Somchai Wongsawat, a 61-year-old bureaucrat who is married to Thaksin`s sister, won a firm majority of votes in the lower house of Parliament, backed by the governing six-party coalition. Lawmakers voted 298-163, with five abstentions.
``I would like to thank everyone for your confidence. I will carry out my duty to the best of my ability,`` Somchai said, standing from his seat in Parliament after the house speaker read out the final tally. He then walked over to opposition leader Abhisit Vejjajiva and shook his hand.
The arrival of a new prime minister marked a small step forward in Thailand`s tumultuous political crisis, but not one likely to defuse it.
The vote, which still needs formal approval by Thailand`s king, drew immediate objection from anti-government protesters who have occupied the prime minister`s compound for over three weeks.
Somchai ``might have a gentlemanly nature, a soft-spoken style and he might have a better reputation than everyone else (in the ruling party), but blood is thicker than water,`` said Somsak Kosaisuk, a protest leader, to loud cheers from protesters camped on the grounds of Government House.
``Thaksin needs someone he can control,`` Somsak said, vowing to continue the sit-in until the ``remnants of Thaksin`s regime are gone.``
Somchai was education minister and became the acting prime minister after Samak Sundaravej was forced from office last Tuesday when a court found him guilty of violating the constitution by accepting pay for hosting TV cooking shows.
Urbane and well-spoken, Somchai has the kind of bureaucratic experience favored by Thailand`s ruling class, having served more than 20 years as a judge before entering government.

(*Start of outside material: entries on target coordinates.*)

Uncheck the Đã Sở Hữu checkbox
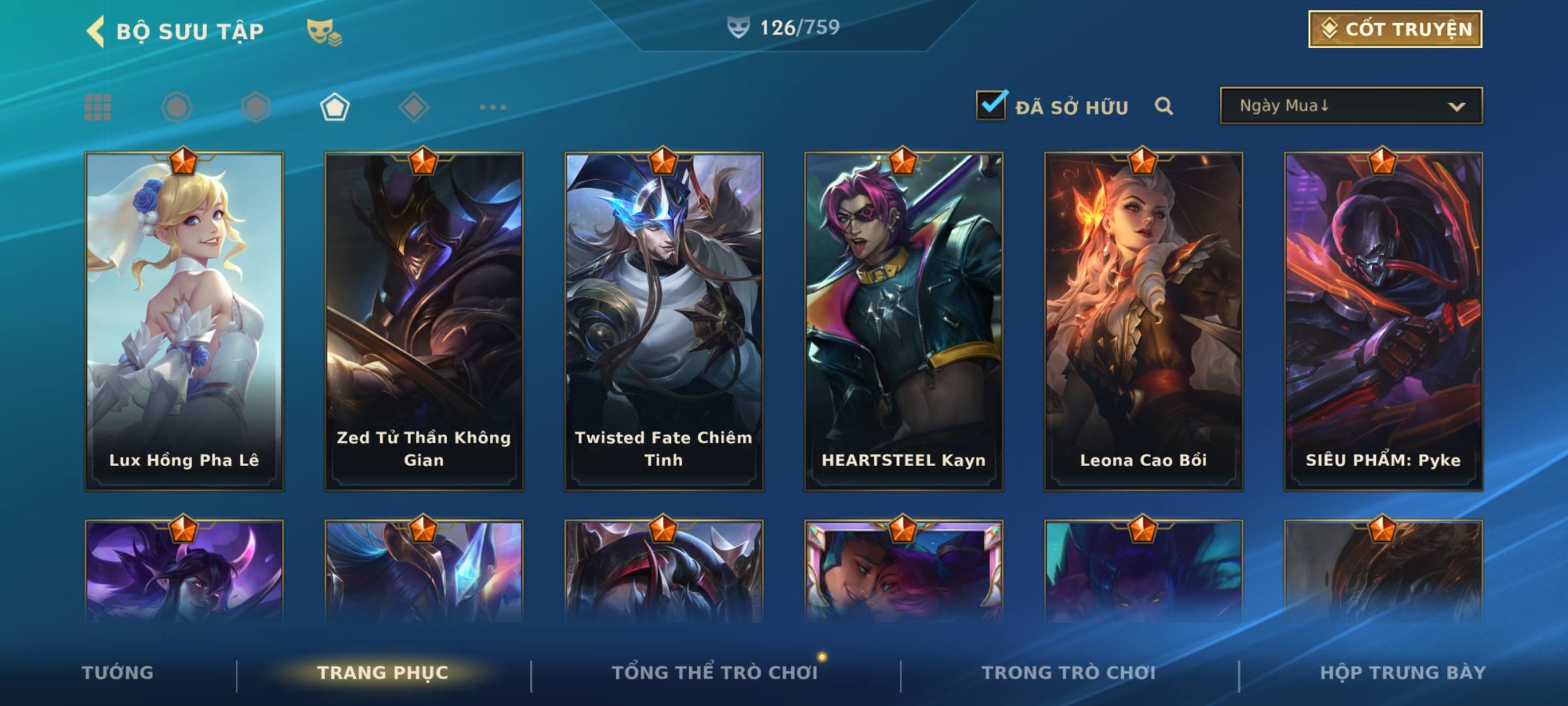 pos(992,105)
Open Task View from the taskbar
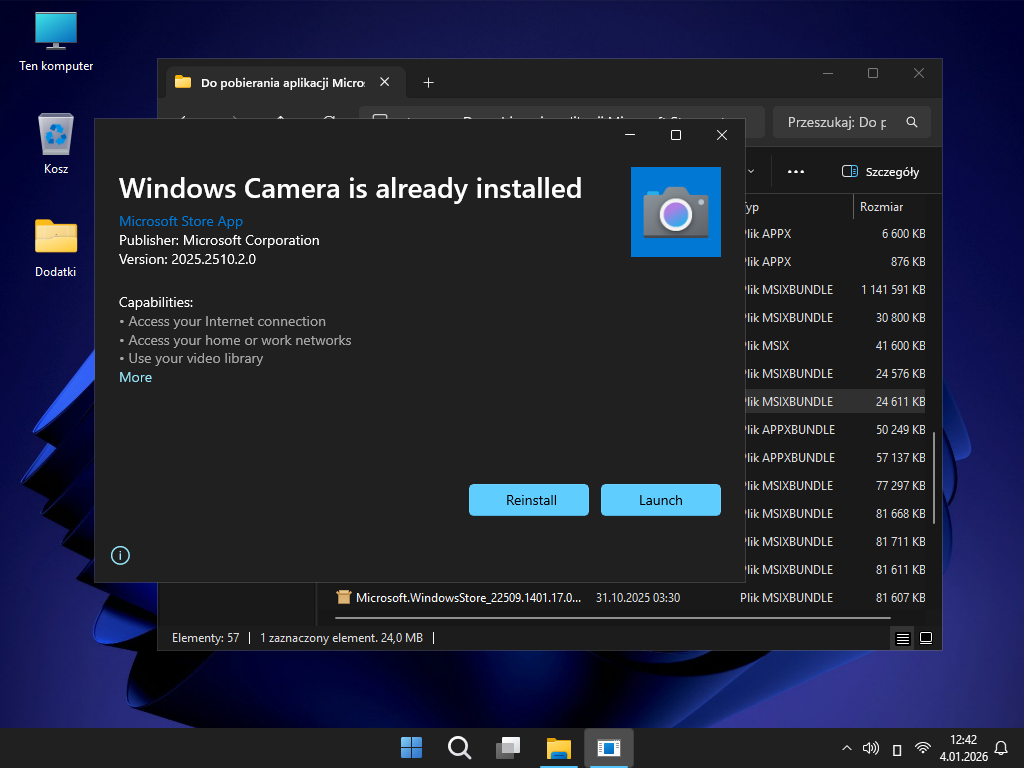This screenshot has height=768, width=1024. pyautogui.click(x=509, y=748)
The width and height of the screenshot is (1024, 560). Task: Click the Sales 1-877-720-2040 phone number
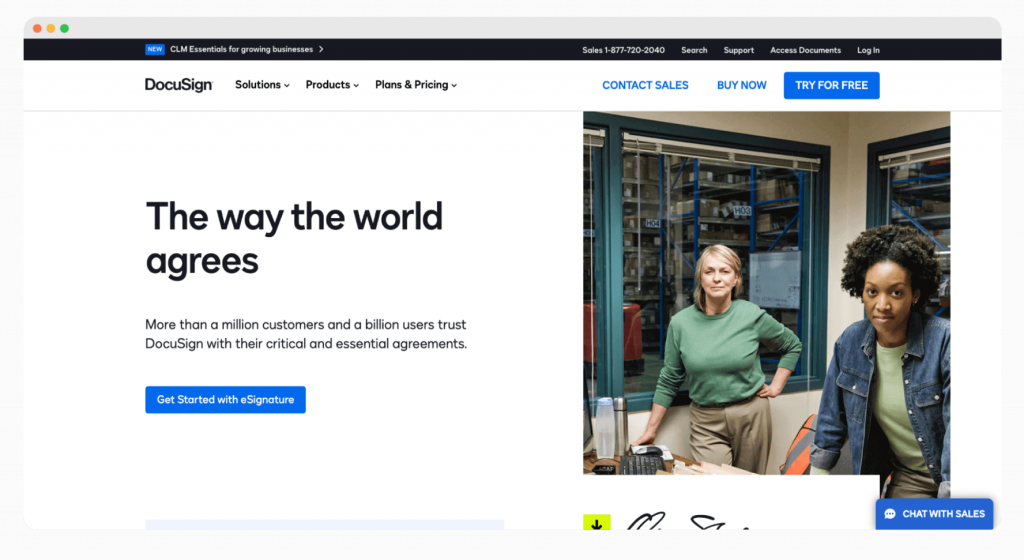pyautogui.click(x=623, y=50)
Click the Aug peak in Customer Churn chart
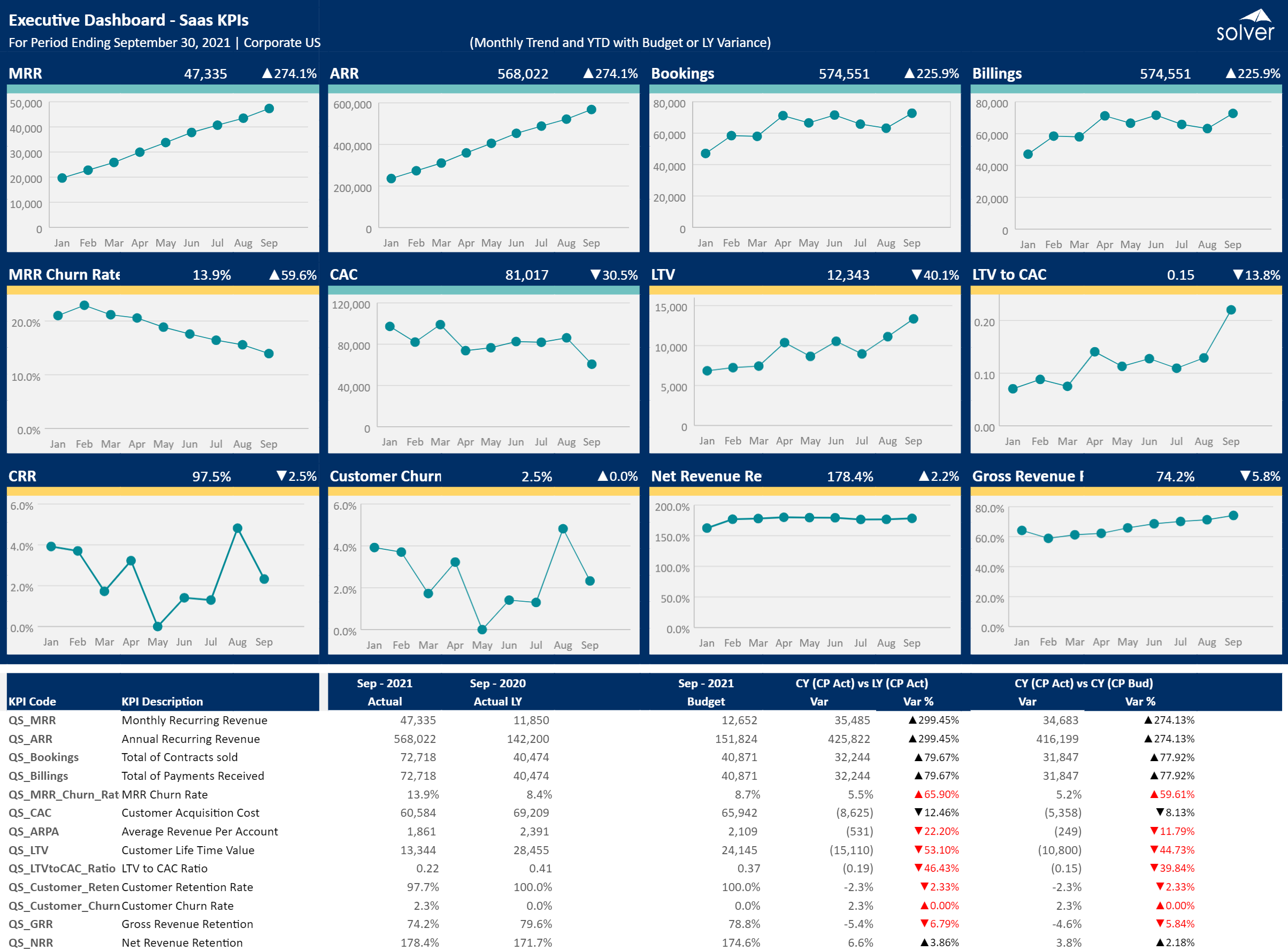 pos(563,529)
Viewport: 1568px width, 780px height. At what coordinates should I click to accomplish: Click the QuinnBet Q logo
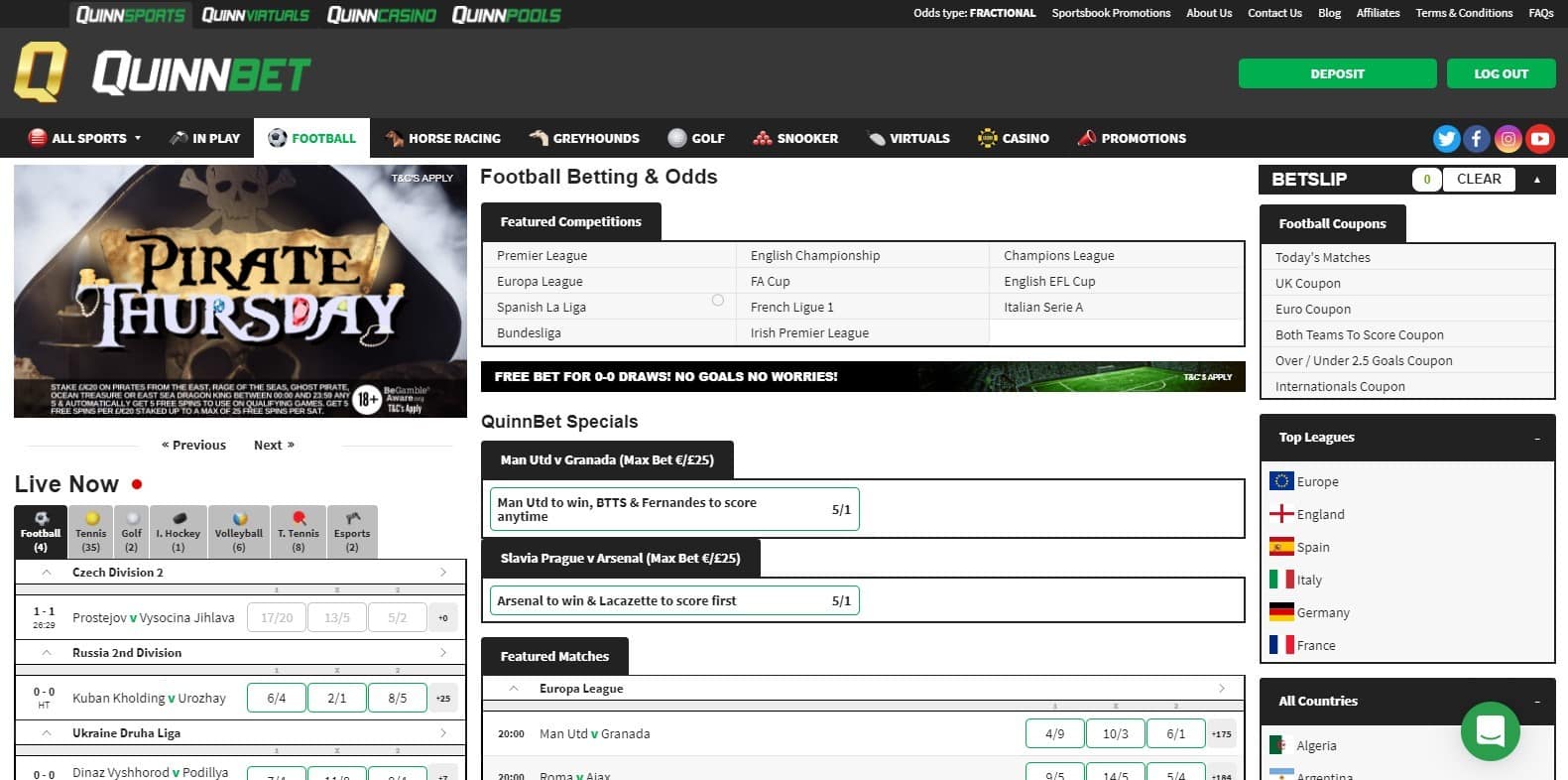click(41, 72)
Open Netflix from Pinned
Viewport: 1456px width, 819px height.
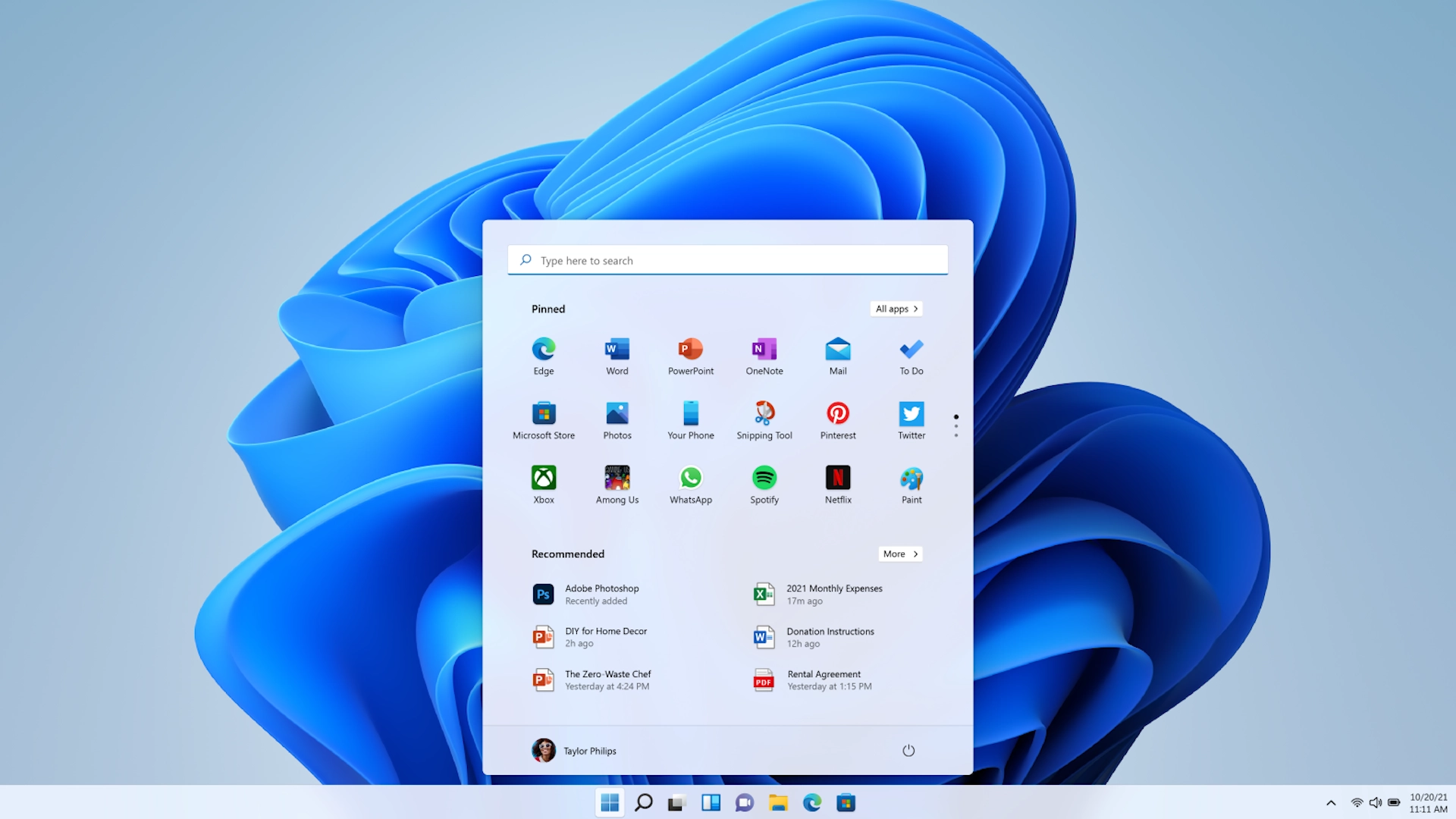(x=837, y=485)
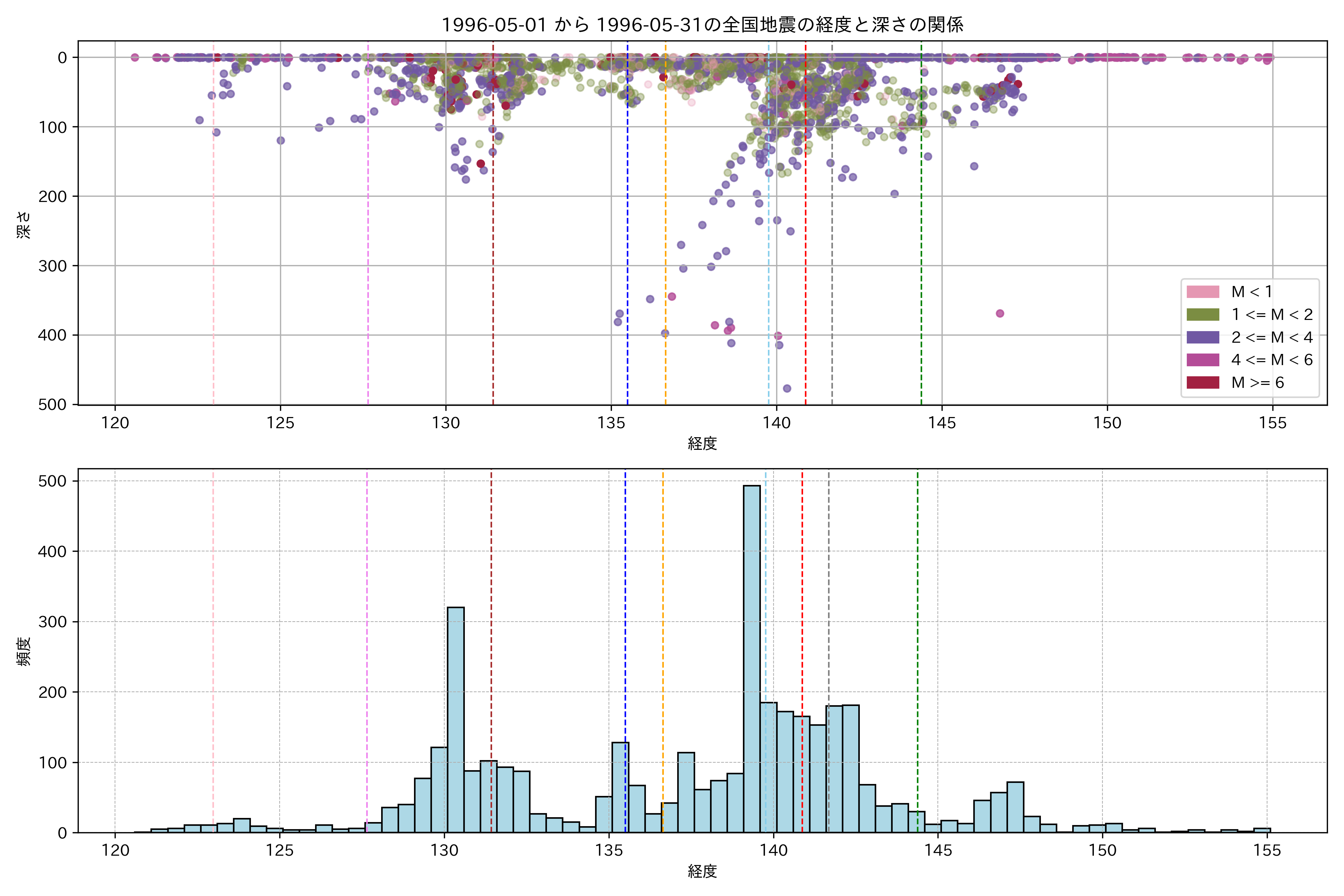1344x896 pixels.
Task: Click the histogram bar reaching 320 near longitude 130
Action: (455, 720)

But he comes with the political baggage of being a brother-in-law of Thaksin, who was ousted in a 2006 coup and is now in exile in London after fleeing his country to escape corruption charges. Thaksin`s political legacy is a prime target of anti-government protesters.
Thaksin, a telecommunications billionaire, is accused of buying his way into power and then enriching himself at the country`s expense. His ouster came after months of demonstrations by the People`s Alliance for Democracy, which then took aim at Samak, whom they accused of being Thaksin`s proxy.
The alliance and tens of thousands of its supporters stormed Government House on Aug. 26 with the goal of kicking Samak out of office. But their goals have since shifted. They now say that any member of the ruling People`s Power Party, which is full of Thaksin allies, is unacceptable as prime minister.
The People`s Power Party and its governing coalition hold 306 of the lower house`s 480 seats.
Somchai has said the government will be temporarily based at Bangkok`s old international airport, since the protesters refuse to leave Government House and authorities do not want to use force to remove them.
The protest alliance complains that Western-style democracy gives too much power to the rural poor, who they say are susceptible to vote buying.
They propose replacing an elected Parliament with one that is mostly appointed, a move critics charge is meant to keep power in the hands of the educated, urban elite.
Dissent within the party prevented Parliament from picking a new prime minister last Friday, when enough lawmakers from the party and its partners in the governing six-party coalition boycotted the session to make a vote legally impossible.
The party had planned to nominate Samak, but he withdrew after the boycott.